=== Passage for review ===

+ + +

NRF convened Hispanic-owned small businesses and retailers from across the country at a Retail Advocates Town Hall on September 30 with leading members of the Congressional Hispanic Caucus.
Taking place in conjunction with Hispanic Heritage Month, the town hall featured three leading Caucus members for discussions on issues impacting Hispanic-owned retailers including supply chain challenges, payments cost reduction and immigration reform.
“Latino-owned small businesses are the backbone of our communities and the fastest-growing business segment,” said Representative Norma Torres, D-Calif., in praising the contributions of Hispanic-owned businesses. Torres joined fellow caucus members Representative Lou Correa, D-Calif., and Representative Darren Soto, D-Fla., in addressing nearly 60 participants during the town hall.
Top of mind among congressional speakers were disruptions and challenges affecting the global supply chains that retailers rely on to meet customers’ needs. “Supply chains have been developed over many years and are very complicated,” said Correa, whose district in Southern California is near two of the world’s largest ports at the center of the problem. He empowered retailers to “let Congress know what we need to do to keep the supplies moving.”
The town hall was cohosted by two LatinX retail leaders, Theresa Flores and Vivian Sayward, who weighed in on how disruptions in the supply chain impact their businesses. “A healthy infrastructure system and supply chain are critical,” said Flores, senior manager of public affairs with the Mary Kay Corporation. While Mary Kay manufactures products in the United States, its supply chain is “very integrated all over the world,” she said.
Sayward’s business, Vivacity Sportswear in San Diego, relies on imports from around the world to manufacture products for the women’s sportswear brand. “Being in California, I’ve seen the barges lined up and parked at the ports,” Sayward said.
The need for competition to reduce payments costs for retailers was also raised during the town hall. Soto called credit card fee reform “a big battle” and applauded the Federal Reserve’s announcementthat it will clarify its rules allowing retailers to decide where to route debit card transactions for both in-store and online purchases.

+ + +

=== Data listing ===

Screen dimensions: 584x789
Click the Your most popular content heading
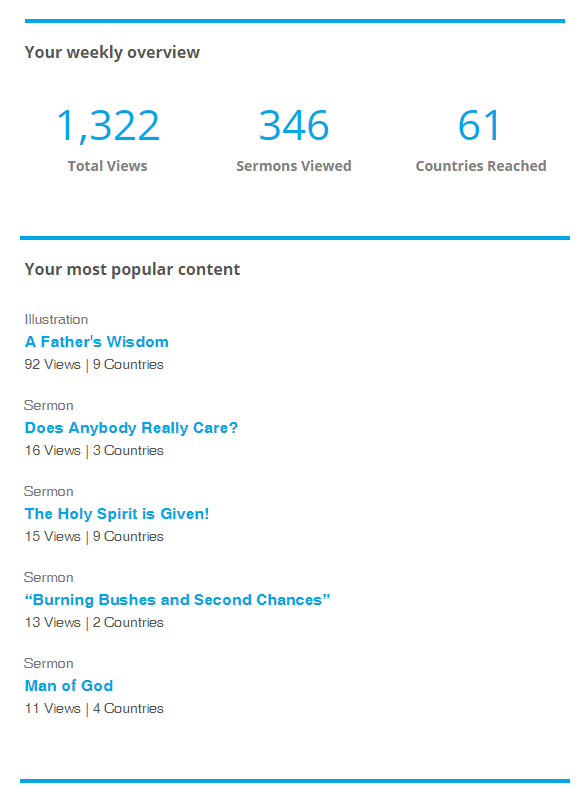coord(132,270)
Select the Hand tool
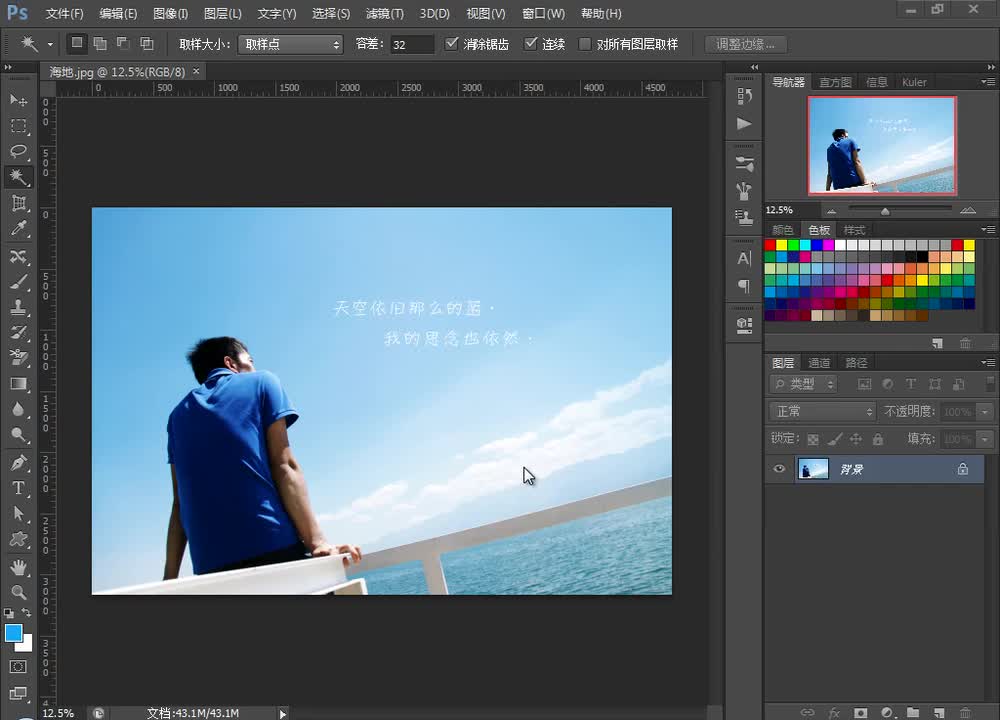This screenshot has width=1000, height=720. [x=19, y=566]
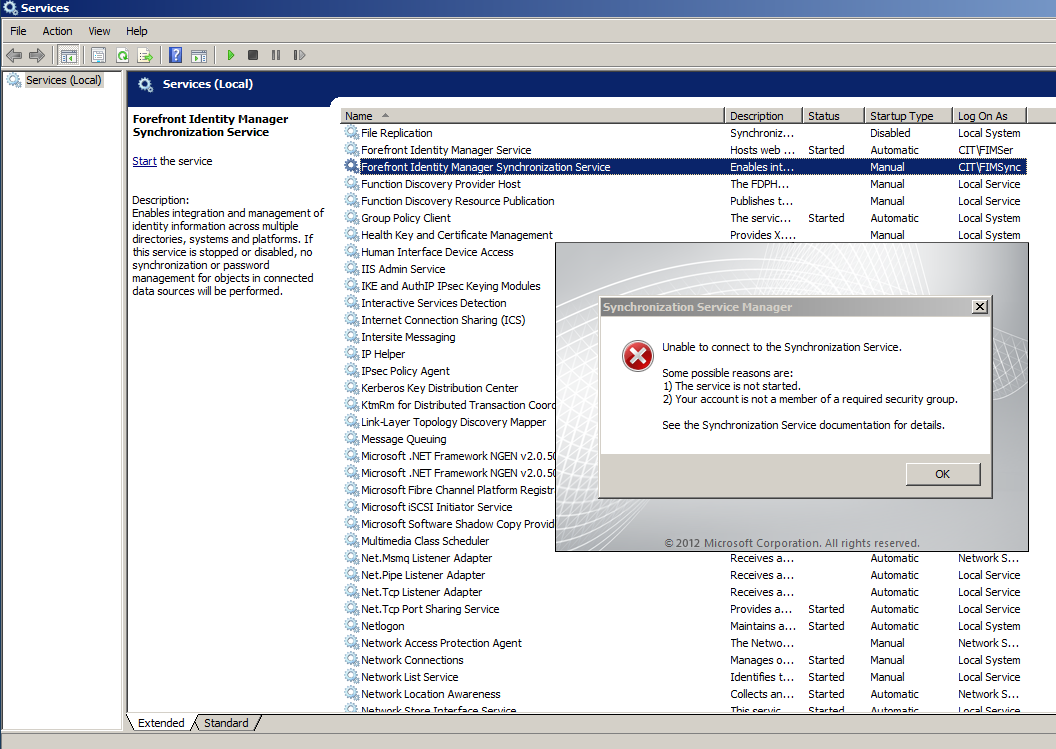
Task: Open Properties from the toolbar
Action: tap(99, 56)
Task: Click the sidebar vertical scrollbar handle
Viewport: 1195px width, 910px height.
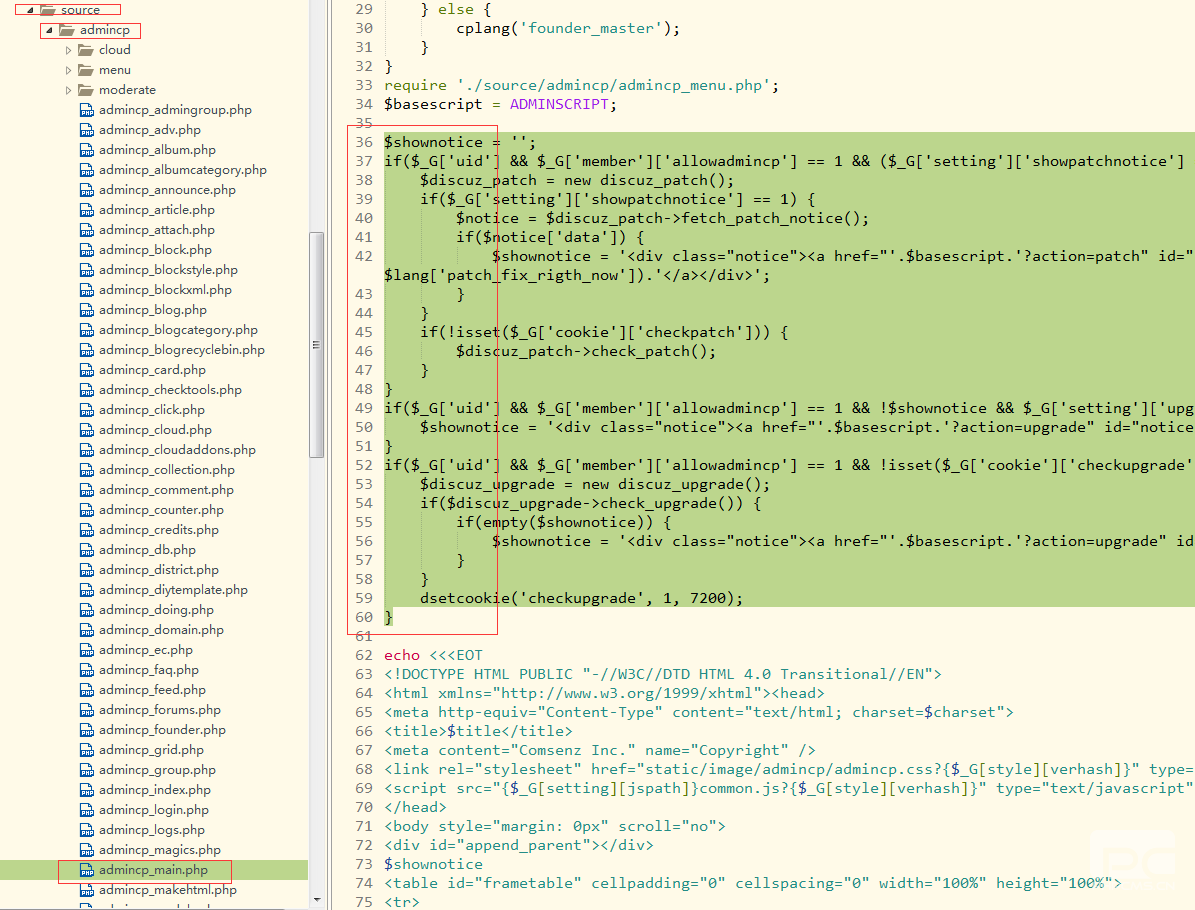Action: pyautogui.click(x=316, y=344)
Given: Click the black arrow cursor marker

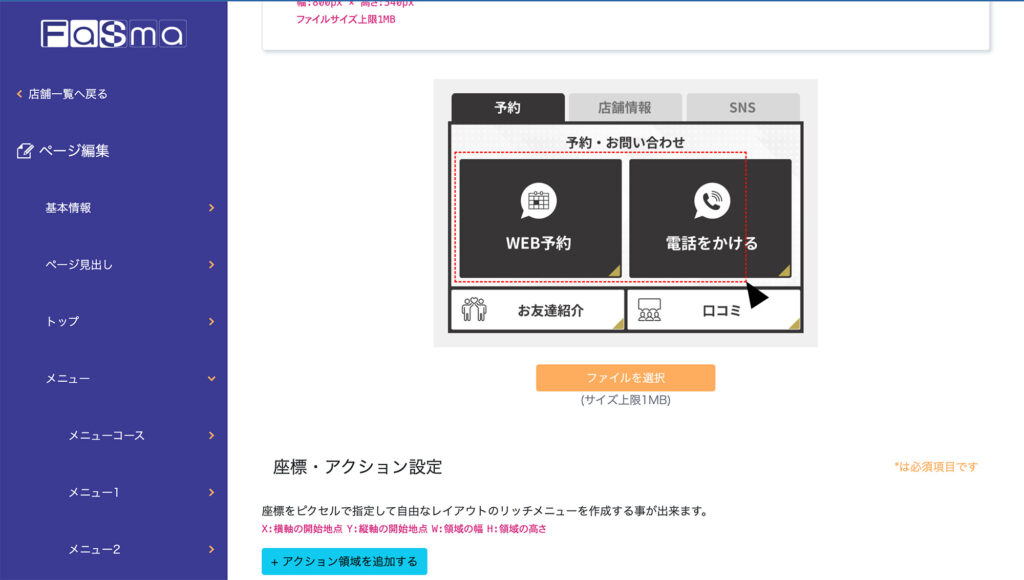Looking at the screenshot, I should pos(756,296).
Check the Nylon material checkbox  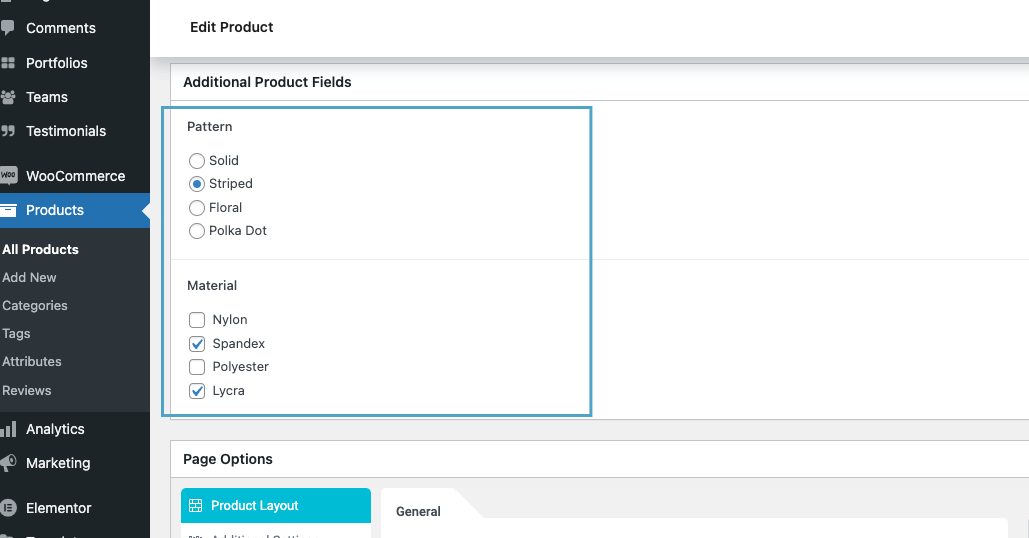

+ + +

=== What this task involves ===
Please answer these from the article on the NRF town hall with the Congressional Hispanic Caucus:
(a) About how many participants did the caucus members address?
(b) In what city is Vivacity Sportswear located?
(c) Which representative called credit card fee reform "a big battle"?
The records aren't needed for this.

=== Written solution ===
(a) Nearly 60
(b) San Diego
(c) Representative Darren Soto, D-Fla.